--- Stated goal ---
Copy the records below word for word, from the line with "Given: Select the Бронетранспорт I technology" through the end of the records.
[Begin Given data]
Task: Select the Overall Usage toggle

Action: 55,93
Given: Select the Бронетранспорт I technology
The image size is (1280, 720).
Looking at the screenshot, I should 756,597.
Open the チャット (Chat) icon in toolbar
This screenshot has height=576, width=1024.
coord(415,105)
[End Given data]
--- Complete answer ---
Given: Select the Бронетранспорт I technology
The image size is (1280, 720).
Looking at the screenshot, I should 756,597.
Open the チャット (Chat) icon in toolbar
This screenshot has height=576, width=1024.
coord(415,105)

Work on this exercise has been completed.